• **TASK INSTRUCTIONS**:
Your answer should be every line from the records that contains "mode".

[[ DATASET, beginning ]]

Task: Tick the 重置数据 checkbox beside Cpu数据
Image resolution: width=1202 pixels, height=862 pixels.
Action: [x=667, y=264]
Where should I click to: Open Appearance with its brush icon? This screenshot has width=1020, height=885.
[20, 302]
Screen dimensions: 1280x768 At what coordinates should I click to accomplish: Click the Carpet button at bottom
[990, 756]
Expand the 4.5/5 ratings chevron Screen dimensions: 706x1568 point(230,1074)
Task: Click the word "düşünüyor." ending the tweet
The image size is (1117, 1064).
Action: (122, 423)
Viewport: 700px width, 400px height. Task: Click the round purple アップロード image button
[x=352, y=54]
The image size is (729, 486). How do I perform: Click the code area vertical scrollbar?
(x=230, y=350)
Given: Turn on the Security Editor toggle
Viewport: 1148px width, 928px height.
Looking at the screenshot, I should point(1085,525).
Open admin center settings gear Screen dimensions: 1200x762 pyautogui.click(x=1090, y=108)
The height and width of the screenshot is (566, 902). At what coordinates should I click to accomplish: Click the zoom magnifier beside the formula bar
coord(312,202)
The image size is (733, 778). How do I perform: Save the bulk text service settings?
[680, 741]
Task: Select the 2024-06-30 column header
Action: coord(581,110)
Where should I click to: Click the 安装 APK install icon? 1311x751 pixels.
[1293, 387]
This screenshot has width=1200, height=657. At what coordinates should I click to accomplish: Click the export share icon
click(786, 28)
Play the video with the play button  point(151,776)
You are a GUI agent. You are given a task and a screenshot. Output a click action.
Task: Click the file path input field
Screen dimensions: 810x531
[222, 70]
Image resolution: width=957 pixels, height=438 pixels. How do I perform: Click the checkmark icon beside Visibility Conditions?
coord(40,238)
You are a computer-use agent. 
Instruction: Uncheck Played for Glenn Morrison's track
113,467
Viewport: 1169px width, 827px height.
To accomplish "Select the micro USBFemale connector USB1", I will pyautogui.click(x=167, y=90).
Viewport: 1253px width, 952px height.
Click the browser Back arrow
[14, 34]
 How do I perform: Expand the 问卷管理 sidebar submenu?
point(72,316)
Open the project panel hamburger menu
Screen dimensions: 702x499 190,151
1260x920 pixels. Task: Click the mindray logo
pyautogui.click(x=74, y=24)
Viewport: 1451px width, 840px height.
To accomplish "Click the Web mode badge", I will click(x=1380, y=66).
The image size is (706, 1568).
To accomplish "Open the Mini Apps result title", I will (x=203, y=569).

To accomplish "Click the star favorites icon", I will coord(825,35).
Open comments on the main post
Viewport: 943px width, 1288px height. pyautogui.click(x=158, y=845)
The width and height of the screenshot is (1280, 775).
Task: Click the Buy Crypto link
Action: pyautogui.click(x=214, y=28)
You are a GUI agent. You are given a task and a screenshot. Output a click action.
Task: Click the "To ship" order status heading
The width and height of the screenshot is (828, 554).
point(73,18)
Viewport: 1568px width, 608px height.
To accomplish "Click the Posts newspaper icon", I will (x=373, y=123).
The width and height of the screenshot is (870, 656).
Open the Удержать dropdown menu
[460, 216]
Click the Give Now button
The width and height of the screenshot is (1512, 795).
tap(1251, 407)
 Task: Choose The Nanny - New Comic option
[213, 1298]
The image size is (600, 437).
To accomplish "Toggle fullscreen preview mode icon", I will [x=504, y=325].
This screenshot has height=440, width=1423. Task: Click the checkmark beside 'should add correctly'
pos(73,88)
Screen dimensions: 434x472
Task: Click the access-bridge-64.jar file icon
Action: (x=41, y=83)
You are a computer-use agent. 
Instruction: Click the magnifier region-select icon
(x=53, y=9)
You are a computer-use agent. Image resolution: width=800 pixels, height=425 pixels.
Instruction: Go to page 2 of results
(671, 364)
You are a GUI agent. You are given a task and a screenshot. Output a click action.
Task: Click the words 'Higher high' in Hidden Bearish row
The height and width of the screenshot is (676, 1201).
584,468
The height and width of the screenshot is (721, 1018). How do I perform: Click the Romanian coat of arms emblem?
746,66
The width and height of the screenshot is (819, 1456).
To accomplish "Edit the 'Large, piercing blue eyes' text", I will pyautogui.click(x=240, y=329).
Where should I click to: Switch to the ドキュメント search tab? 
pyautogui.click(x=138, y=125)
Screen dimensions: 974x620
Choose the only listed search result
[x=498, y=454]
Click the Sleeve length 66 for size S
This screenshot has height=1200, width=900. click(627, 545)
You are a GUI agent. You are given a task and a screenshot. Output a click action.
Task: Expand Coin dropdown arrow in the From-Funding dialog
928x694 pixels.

[[ DATASET, end ]]

• **REPLY TO THE EXERCISE**:
To accomplish "Click the Web mode badge", I will click(x=1380, y=66).
To accomplish "Toggle fullscreen preview mode icon", I will [x=504, y=325].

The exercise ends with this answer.